What do our senior adults fear? | Wisconsin Jewish Chronicle

What do our senior adults fear?

What do our senior adults fear? What do they fear and seldom share?

A fictional Tom Booker in “Horse Whisperer” reluctantly replied “Getting old and getting useless.”

But we know there is more. Much more. I have spent the last 30 years treating and mentoring senior adults with physical and emotional losses, written and published about them, researched, reflected and communicated with them. As we age, we are prone to lose: loss of partners and other loved ones, family, friends, important social and cultural roles, changes in health status, and especially a loss of continuity of beliefs and values.

Alan Wolkenstein 

Such losses create sadness, grieving and lamentations that affect how senior adults make their way in the world, their expectations, and sometimes even about God. Many who I have worked with suffer from such deep emotional pain that fulfilling their life’s goals and dreams seems to be no longer possible. Assessing this loss-grieving and eventual journey to transformation through newly designed “Quality of Life” parameters can offer us an in-depth lens to more meaningfully understand them, more wisely engage with them, and more keenly impact our clinical and direct family-based services with them.

Senior adults need people they can rely on, trust and believe in.
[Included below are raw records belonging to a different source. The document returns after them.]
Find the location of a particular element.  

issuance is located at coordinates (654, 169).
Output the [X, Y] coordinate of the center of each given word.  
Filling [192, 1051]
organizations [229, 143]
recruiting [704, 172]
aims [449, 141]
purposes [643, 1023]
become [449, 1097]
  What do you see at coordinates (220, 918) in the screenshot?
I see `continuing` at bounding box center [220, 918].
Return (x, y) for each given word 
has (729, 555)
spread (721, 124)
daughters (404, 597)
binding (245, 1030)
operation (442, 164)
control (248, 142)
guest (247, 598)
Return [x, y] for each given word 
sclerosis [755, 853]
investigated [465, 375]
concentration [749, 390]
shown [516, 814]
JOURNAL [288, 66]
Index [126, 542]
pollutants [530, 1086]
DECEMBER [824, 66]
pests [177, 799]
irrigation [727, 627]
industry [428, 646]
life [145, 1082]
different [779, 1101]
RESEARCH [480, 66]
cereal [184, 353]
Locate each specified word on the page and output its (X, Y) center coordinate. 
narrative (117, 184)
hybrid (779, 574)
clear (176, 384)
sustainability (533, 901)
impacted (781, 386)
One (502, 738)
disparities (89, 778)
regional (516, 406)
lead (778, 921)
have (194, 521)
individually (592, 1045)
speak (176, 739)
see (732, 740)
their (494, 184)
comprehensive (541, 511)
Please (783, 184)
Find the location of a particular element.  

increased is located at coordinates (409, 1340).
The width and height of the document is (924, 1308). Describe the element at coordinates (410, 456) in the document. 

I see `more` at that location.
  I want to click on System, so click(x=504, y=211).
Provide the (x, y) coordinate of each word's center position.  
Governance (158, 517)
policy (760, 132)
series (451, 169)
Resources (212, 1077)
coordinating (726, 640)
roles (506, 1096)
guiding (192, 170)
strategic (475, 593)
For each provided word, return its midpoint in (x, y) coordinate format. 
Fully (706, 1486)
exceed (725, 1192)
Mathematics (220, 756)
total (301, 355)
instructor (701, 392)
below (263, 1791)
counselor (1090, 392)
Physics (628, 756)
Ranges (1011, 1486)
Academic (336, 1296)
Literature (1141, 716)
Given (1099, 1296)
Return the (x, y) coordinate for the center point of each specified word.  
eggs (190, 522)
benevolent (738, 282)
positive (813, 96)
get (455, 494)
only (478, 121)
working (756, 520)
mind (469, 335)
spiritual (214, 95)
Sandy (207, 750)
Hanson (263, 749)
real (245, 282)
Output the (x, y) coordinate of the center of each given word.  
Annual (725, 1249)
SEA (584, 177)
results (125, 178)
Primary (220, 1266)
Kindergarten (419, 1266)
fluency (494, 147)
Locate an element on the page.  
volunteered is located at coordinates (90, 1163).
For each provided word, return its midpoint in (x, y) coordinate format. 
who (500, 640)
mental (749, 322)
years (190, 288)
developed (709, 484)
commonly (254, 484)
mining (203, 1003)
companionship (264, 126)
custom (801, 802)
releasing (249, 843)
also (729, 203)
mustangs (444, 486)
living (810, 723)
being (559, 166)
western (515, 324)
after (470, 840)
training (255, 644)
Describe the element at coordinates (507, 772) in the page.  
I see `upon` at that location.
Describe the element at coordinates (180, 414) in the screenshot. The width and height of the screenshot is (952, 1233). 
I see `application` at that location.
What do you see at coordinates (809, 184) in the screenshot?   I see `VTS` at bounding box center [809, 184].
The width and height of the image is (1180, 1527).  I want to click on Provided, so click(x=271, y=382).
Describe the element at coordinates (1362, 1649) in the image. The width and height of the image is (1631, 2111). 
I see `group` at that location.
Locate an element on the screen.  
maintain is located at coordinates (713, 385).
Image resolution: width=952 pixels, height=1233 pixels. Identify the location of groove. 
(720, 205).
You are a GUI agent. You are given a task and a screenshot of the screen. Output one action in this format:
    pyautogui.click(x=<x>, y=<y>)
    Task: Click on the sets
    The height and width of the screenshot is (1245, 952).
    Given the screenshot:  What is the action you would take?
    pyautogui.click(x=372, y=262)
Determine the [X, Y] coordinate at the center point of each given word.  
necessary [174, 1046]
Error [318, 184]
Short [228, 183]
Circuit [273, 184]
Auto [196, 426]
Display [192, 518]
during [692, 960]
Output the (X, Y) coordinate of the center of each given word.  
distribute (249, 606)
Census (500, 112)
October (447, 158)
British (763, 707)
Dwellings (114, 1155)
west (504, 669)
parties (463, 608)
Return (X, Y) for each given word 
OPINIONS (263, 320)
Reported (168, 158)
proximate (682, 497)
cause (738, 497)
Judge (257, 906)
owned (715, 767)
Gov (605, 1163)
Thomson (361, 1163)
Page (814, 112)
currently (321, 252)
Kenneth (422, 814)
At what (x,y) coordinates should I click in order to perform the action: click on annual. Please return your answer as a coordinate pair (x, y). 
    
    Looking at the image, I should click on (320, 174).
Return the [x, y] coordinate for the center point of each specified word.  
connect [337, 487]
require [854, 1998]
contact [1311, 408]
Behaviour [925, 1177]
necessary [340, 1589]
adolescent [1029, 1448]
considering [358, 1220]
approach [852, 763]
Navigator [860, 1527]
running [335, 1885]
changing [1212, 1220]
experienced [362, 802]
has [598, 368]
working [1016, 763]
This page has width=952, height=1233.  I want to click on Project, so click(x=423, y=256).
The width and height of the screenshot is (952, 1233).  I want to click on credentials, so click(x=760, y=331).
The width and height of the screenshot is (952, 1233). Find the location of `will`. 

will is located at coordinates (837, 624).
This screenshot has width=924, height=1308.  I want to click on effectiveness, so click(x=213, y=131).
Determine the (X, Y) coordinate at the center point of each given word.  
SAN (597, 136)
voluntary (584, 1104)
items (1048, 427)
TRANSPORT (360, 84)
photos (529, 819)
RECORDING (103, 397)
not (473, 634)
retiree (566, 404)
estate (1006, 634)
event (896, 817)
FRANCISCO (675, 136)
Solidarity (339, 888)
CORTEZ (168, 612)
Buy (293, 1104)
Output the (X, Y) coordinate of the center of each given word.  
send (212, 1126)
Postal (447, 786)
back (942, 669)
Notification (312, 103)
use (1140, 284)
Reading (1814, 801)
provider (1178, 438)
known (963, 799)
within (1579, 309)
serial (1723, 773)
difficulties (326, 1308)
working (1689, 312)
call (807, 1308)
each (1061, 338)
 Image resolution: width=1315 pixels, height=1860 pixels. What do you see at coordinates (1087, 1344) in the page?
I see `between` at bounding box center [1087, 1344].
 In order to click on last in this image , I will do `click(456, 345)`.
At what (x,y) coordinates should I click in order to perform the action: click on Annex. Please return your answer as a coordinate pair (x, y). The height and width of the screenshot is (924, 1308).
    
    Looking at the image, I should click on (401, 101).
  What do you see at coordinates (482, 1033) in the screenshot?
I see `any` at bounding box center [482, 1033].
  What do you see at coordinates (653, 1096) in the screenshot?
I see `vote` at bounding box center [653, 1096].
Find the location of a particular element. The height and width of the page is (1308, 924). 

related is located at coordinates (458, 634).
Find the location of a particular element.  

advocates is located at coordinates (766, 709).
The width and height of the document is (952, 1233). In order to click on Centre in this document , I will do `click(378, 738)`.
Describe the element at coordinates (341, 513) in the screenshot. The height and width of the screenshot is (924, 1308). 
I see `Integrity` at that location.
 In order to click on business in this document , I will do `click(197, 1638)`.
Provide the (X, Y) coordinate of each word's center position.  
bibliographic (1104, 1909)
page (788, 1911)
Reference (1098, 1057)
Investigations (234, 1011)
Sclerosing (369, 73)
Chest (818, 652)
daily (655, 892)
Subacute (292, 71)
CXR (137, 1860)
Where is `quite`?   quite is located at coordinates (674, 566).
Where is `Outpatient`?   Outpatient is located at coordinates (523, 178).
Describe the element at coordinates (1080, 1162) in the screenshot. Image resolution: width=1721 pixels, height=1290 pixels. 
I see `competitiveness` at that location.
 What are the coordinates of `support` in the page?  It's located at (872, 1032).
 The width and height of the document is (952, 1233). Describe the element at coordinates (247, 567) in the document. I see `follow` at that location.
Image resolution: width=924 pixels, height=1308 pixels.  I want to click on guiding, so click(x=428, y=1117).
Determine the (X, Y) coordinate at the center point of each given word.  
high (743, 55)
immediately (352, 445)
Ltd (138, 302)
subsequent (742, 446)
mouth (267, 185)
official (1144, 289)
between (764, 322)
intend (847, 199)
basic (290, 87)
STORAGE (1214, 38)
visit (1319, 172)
They may need caregivers; most often they want family members, mostly daughters and other women they can rely on, trust and believe in. (Women who also have their own families and responsibilities to attend to).

How can we best train and consult with caregivers to be such people given the challenging circumstances families face? Since our work with geriatric populations is difficult and very important, let us continue to seek the knowledge, skills and intention to be of service to those entrusted to our care.

These are the issues we must confront as we explore the journey of senior adults to better understand them and enhance their efforts to cope with their emotional challenges and degree of physical obstacles. A society is oftentimes measured by how it treats its very young and very old; the challenge to care for them and care for their caregivers is a worthy challenge.

Alan S. Wolkenstein, MSW, ACSW, is a retired clinical professor of family medicine at the University of Wisconsin School of Medicine and Public Health.